Cuando mi abuela recibió el cuerpo de su hijo de 26 años en un ataúd sellado que sólo permitía ver su rostro, pudo constatar que le faltaba el ojo izquierdo y que le había sido extraído con algo romo, a sangre fría, porque no tenía tajos en sus párpados. Tenía la nariz quebrada, tajeada, hinchada y separada de abajo. La mandíbula inferior estaba quebrada en varias partes y la boca era una masa informe, tumefacta, donde era imposible distinguir algún diente. Tenía un tajo en el cuello, la oreja derecha partida y semiarrancada, además de otras huellas de agresión, como quemaduras, un surco profundo —posiblemente una bala superficial—, tajos y moretones. No pudo ver más que su apenas distinguible rostro, pero supo que tenía dos balas, en el hombro y el estómago, y el empleado de la funeraria en Antofagasta lloraba al contarle del estado de su cuerpo. Así lo declaró ella ante organismos de derechos humanos. Así me enteré yo de niña, al hurgar el libro de Patricia Verdugo que rescata este testimonio.

Frecuentemente se habla de manera muy abstracta de la tortura y los delitos cometidos durante la dictadura. En mi caso, aquella vívida imagen descrita por mi abuela es con la que crecí gracias al legado que dejó Sergio Arellano Stark y su Caravana de la Muerte en mi familia, luego del asesinato de mi tío, a quien no conocí.

A raíz de la reciente muerte de Arellano Stark, el presbítero Joaquín Alliende escribió a El Mercurio que a pesar de cometer "acciones de la mayor gravitación moral", Arrellano cometió también "acciones meritorias", las que relata, y luego dice que "en los tribunales terrenos siempre quedan espacios misteriosos en acciones donde perduran factores imponderables al interior de la conciencia individual". No pretendo poner en duda el relato del P. Alliende ni los posibles remordimientos de conciencia de Arellano Stark.
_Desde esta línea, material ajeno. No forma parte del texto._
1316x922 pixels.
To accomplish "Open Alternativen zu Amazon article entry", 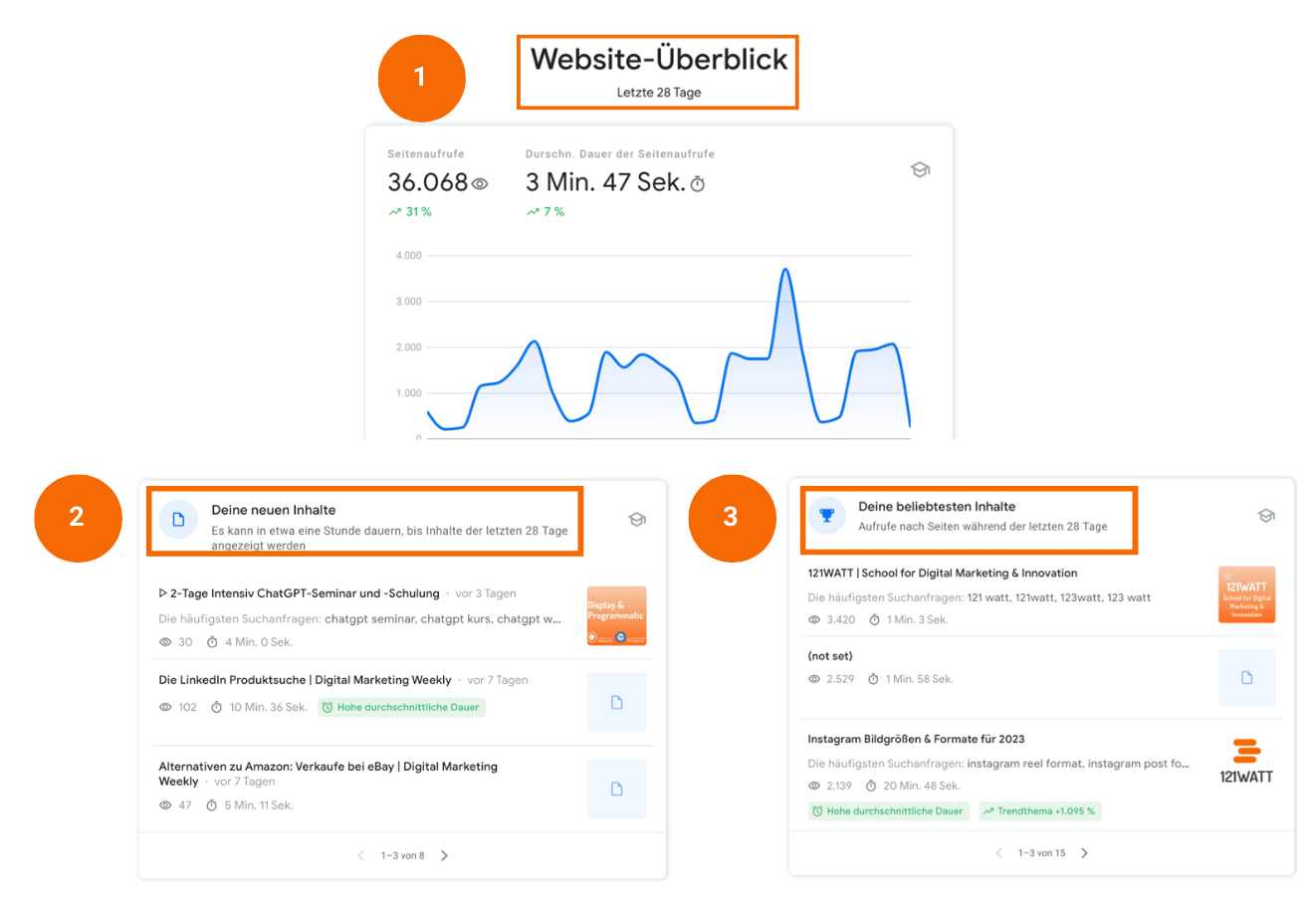I will pyautogui.click(x=328, y=767).
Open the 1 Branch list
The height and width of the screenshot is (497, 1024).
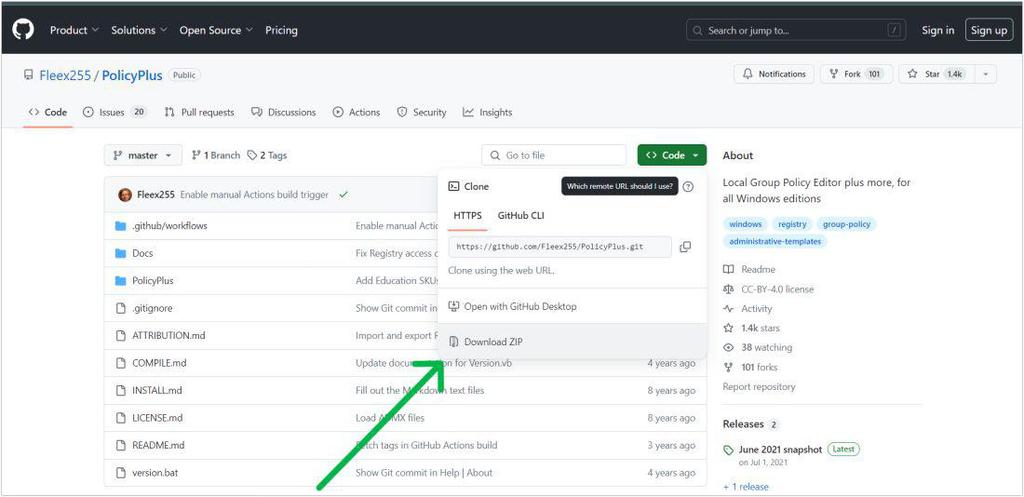[x=216, y=155]
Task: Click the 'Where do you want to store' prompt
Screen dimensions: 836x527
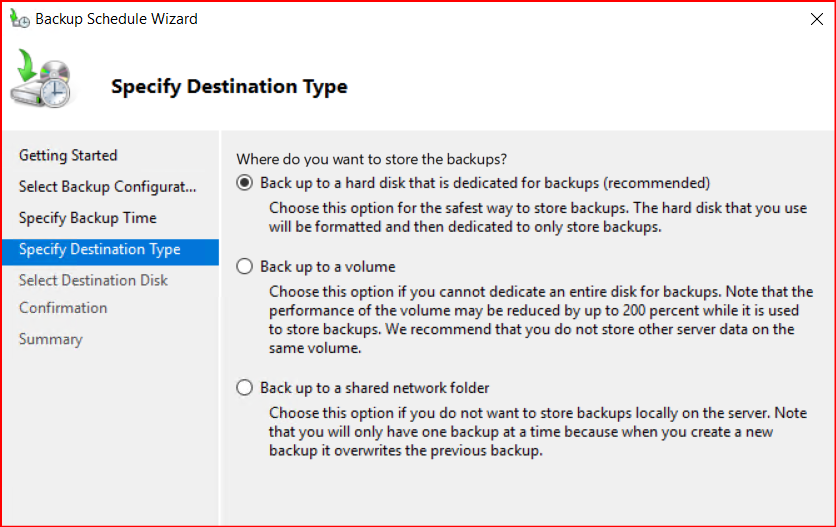Action: tap(371, 158)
Pero sí me interesa manifestar el abandono y la desazón que se vive al leer su relato y entrever esa dolorosa indiferencia ante la prolongada falta de justicia con la que tantas personas vivieron y murieron, y que otros heredamos, frente a las situaciones de inimaginable violencia protagonizadas por el fallecido general.

Hay pocos episodios de la dictadura más documentados que el que Arellano Stark protagonizó; sin embargo, ha tomado el tiempo de mi vida entera dictar una sentencia que lo consideró culpable. Lógicamente, inimputable a esas alturas, con gran parte de los afectados bajo tierra —mi abuela por cierto— y, lo que es más grave, sin el indiscutible juicio social del que invisten los fallos judiciales efectivos. El ex ministro de Justicia José Antonio Gómez declaró —a raíz de la muerte de Arellano— que "siempre quedará la sensación que a lo mejor hubo más cosas que hacer (…) hay una serie de situaciones que fueron realizadas por los tribunales, hoy hay gente presa, se está haciendo justicia". Pero se equivoca. No es cierto que la justicia tarda pero llega, porque cuando llega demasiado tarde es otra cosa. Porque 40 años después a pocos les importa y, si no importa, no está la validación social de aquella sentencia que permita reparar algo de aquel abandono. Porque cuando pasan 40 años para resolver un caso plagado de evidencias, no queda ni una luz de esperanza para tantas personas que no tuvieron el privilegio de reconocer y enterrar los cuerpos de sus muertos —aunque fuera mutilados— y que no saben si tirar flores al desierto o al océano.

Es precisamente lo extemporáneo de aquella "justicia" lo que permite que el juicio a Arellano sea "discutible" a través de testimonios personales enviados a la prensa, reavivando aquel dolor heredado, incrustado en todas aquellas familias y amigos de sus tantas víctimas.